Would you give the listing again exactly as written, minus its pictures?

Start of Records for processing

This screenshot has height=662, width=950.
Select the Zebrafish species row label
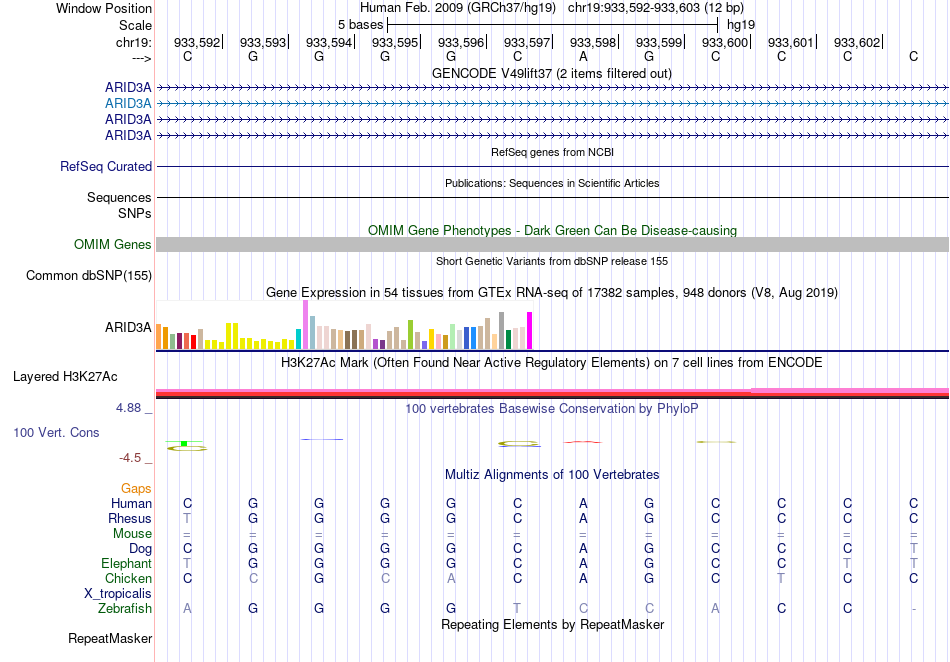click(x=125, y=608)
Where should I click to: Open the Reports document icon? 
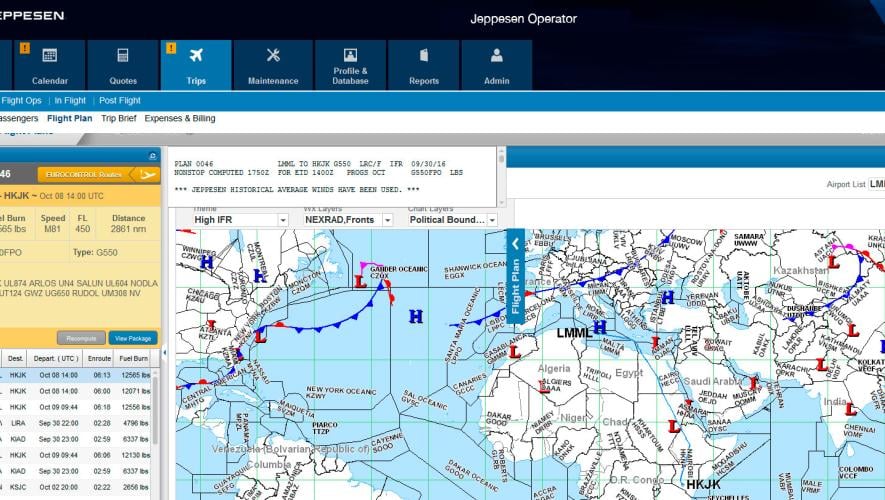click(x=424, y=56)
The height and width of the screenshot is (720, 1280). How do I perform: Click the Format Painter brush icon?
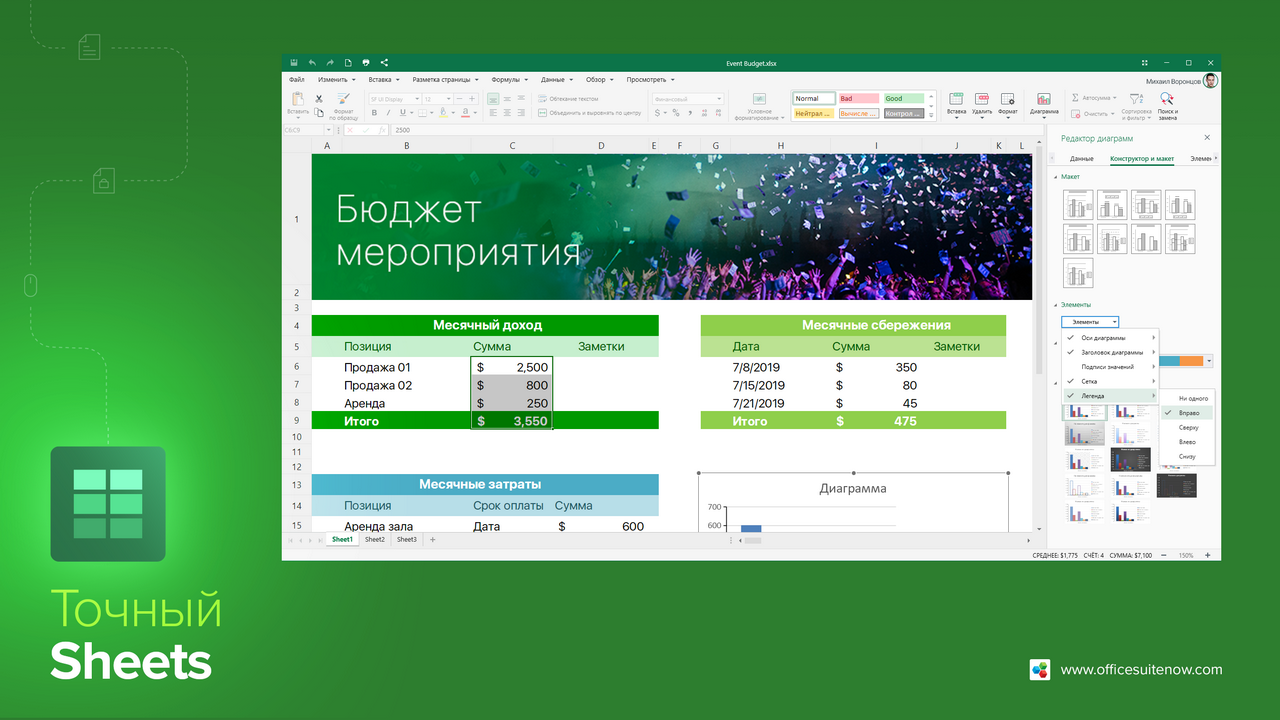point(344,99)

End of Records for processing

§ **Written answer**:
This screenshot has height=662, width=950.
Select the Zebrafish species row label
click(x=125, y=608)
Where should I click to: Open the Reports document icon? 
click(x=424, y=56)
The height and width of the screenshot is (720, 1280). How do I perform: Click the Format Painter brush icon?
point(344,99)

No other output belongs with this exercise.